▶ [Exercise prompt]: Each line below containing the word "will" needs to be shown.
(Provided information begins)
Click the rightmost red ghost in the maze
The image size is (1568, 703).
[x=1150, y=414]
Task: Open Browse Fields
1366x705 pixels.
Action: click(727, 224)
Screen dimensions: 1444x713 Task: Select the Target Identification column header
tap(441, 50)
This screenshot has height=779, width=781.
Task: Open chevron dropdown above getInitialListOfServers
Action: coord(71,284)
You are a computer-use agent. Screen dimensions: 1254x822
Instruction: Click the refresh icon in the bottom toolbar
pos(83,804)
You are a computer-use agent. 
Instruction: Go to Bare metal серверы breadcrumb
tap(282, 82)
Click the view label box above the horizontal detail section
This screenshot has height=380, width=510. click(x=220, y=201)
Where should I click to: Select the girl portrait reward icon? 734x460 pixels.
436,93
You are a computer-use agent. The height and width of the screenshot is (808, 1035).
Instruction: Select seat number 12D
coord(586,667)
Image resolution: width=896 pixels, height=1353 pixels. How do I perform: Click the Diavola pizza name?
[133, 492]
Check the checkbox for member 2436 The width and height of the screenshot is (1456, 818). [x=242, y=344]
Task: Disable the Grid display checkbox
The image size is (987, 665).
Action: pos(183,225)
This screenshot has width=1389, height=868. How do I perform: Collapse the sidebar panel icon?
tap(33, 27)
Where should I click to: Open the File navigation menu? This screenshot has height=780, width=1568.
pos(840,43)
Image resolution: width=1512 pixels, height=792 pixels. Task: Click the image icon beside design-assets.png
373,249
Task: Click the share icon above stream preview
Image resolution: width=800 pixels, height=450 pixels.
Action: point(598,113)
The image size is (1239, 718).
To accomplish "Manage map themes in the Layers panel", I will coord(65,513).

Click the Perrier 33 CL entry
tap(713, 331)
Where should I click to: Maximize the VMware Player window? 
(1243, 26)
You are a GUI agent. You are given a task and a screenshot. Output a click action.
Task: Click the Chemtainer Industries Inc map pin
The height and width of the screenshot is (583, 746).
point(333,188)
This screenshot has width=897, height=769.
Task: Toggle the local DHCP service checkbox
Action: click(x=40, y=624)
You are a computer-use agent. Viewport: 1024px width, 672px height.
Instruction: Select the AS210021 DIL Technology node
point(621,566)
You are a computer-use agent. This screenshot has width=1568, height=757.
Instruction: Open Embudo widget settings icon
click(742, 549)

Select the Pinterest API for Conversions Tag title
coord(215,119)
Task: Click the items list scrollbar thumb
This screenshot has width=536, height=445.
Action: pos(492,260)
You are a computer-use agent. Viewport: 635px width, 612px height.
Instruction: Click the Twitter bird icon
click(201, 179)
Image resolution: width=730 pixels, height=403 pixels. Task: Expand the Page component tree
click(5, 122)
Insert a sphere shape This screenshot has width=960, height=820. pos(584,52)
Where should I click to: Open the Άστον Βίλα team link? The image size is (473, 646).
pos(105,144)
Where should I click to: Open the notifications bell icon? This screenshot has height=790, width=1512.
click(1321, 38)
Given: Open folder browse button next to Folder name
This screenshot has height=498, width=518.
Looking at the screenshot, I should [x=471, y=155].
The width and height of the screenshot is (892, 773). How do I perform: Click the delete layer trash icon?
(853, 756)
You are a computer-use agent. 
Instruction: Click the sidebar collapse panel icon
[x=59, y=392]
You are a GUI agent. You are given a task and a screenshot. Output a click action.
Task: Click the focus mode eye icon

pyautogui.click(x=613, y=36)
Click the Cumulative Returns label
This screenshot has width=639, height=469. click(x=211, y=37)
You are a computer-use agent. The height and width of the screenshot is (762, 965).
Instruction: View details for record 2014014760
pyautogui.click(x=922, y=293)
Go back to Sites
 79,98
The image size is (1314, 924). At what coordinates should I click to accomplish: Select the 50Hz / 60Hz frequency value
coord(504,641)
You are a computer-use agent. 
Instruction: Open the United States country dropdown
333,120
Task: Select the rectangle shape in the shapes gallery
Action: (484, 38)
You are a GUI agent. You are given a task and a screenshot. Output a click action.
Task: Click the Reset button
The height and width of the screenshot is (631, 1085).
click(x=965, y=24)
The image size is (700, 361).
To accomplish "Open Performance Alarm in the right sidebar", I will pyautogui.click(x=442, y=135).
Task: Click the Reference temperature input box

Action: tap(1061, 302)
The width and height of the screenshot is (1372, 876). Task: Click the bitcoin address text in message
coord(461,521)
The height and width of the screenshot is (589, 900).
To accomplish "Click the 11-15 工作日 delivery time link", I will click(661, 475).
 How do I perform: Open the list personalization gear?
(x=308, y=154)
(Provided information ends)
▶ [Finished exercise]:
To accomplish "Manage map themes in the Layers panel", I will coord(65,513).
To accomplish "Open Performance Alarm in the right sidebar", I will pyautogui.click(x=442, y=135).
To accomplish "Click the 11-15 工作日 delivery time link", I will click(661, 475).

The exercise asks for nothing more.